We'd like to run an A/B test that will have a control group and another group of wikipedia.org portal visitors that see new descriptive text for the sister (other) projects and want to be sure that the upcoming test is valid/complete from an Analysis standpoint.
The details on the actual wording for the descriptive text is in this story's epic: https://phabricator.wikimedia.org/T131238
Bucket testing logic generally is as follows:
- 1 in 200 people are included in EventLogging
- Of those 1 in 200 people, we first check if they have en in their accept-language and if they do then we do a 1 in 5 check to enroll them in the test (this is because the project descriptions are written in English)
- Of those eligible & randomly selected people, 50% go in a test group, with the cohort "descriptive-text-b", and 50% go in a control group, with the cohort name "descriptive-text-a"
- The other chunk of the 200 people gets a NULL (the string null, or the MySQL null, we can detect either).

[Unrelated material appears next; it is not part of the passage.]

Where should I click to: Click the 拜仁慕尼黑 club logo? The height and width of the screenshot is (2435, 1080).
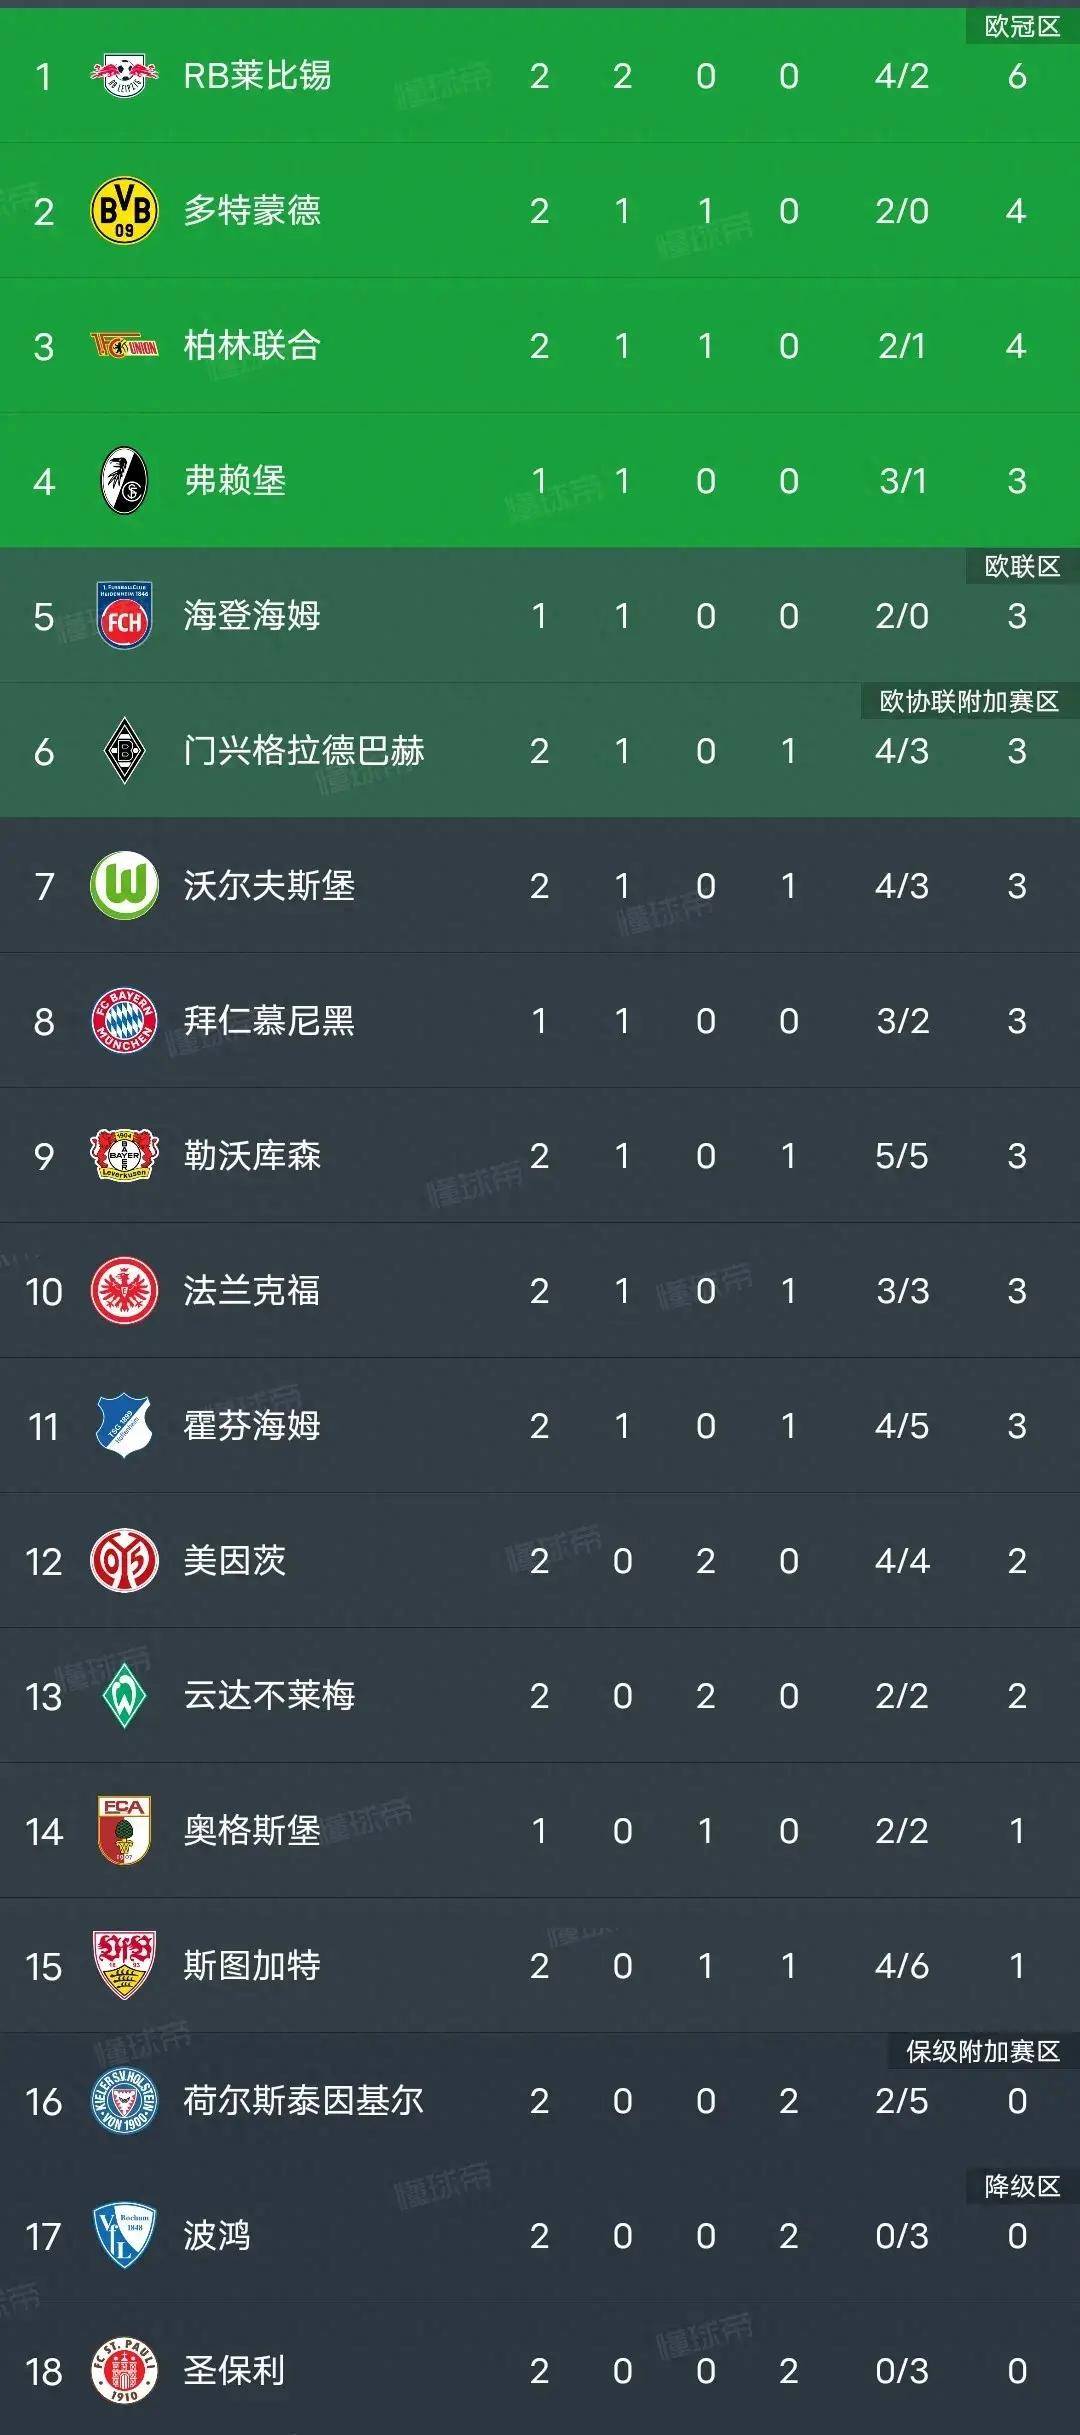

The goal is to have an increased clickthrough rate on the sister project links, based on the addition of descriptive text for those links. Or, at least no decrease in the existing clickthrough rate, as shown on the portal dashboard: http://discovery.wmflabs.org/portal/#action_breakdown
Note that because of how little traffic that section gets, we've upped the sampling to 1 in 5 and we'll probably have to keep the test running for more than a week. Mikhail will need to check how wide the credible intervals are and if they're too wide (too much uncertainty) then we'll have to keep the test running until we have more certainty in our estimates.